[Stored data entries]
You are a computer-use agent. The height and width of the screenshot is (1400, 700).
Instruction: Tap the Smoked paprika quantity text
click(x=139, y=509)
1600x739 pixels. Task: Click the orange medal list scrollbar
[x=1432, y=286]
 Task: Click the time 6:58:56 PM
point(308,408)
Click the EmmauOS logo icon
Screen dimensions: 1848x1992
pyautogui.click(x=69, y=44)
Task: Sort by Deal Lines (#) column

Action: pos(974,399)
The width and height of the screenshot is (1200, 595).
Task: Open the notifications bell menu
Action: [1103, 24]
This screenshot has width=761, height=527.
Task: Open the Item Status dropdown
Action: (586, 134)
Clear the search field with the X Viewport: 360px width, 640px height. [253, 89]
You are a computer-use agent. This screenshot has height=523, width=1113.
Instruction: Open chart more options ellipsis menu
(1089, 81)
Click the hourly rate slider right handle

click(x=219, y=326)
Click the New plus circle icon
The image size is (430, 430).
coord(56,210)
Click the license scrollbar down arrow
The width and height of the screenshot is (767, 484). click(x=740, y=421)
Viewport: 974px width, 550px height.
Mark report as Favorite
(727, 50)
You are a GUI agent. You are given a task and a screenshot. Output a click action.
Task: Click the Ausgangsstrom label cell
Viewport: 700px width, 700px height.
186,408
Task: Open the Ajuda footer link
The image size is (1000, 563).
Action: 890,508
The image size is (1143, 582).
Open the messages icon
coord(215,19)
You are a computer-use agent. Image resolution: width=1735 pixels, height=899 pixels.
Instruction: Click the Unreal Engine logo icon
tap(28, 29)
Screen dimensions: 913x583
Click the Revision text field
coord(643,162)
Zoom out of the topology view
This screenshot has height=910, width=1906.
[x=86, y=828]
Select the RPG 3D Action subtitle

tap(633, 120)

**Work to be completed:** Go through the data above and transcribe every entry exactly.

**Finished task:**
You are a computer-use agent. The height and width of the screenshot is (1400, 700).
Instruction: Tap the Smoked paprika quantity text
click(x=139, y=509)
1600x739 pixels. Task: Click the orange medal list scrollbar
[x=1432, y=286]
 Task: Click the time 6:58:56 PM
point(308,408)
Click the EmmauOS logo icon
Screen dimensions: 1848x1992
pyautogui.click(x=69, y=44)
Task: Sort by Deal Lines (#) column

Action: pos(974,399)
The width and height of the screenshot is (1200, 595).
Task: Open the notifications bell menu
Action: [1103, 24]
This screenshot has width=761, height=527.
Task: Open the Item Status dropdown
Action: (586, 134)
Clear the search field with the X Viewport: 360px width, 640px height. [253, 89]
You are a computer-use agent. This screenshot has height=523, width=1113.
Instruction: Open chart more options ellipsis menu
(1089, 81)
Click the hourly rate slider right handle

click(x=219, y=326)
Click the New plus circle icon
The image size is (430, 430).
coord(56,210)
Click the license scrollbar down arrow
The width and height of the screenshot is (767, 484). click(x=740, y=421)
Viewport: 974px width, 550px height.
Mark report as Favorite
(727, 50)
You are a GUI agent. You are given a task and a screenshot. Output a click action.
Task: Click the Ausgangsstrom label cell
Viewport: 700px width, 700px height.
186,408
Task: Open the Ajuda footer link
The image size is (1000, 563).
Action: 890,508
The image size is (1143, 582).
Open the messages icon
coord(215,19)
You are a computer-use agent. Image resolution: width=1735 pixels, height=899 pixels.
Instruction: Click the Unreal Engine logo icon
tap(28, 29)
Screen dimensions: 913x583
Click the Revision text field
coord(643,162)
Zoom out of the topology view
This screenshot has height=910, width=1906.
[x=86, y=828]
Select the RPG 3D Action subtitle

tap(633, 120)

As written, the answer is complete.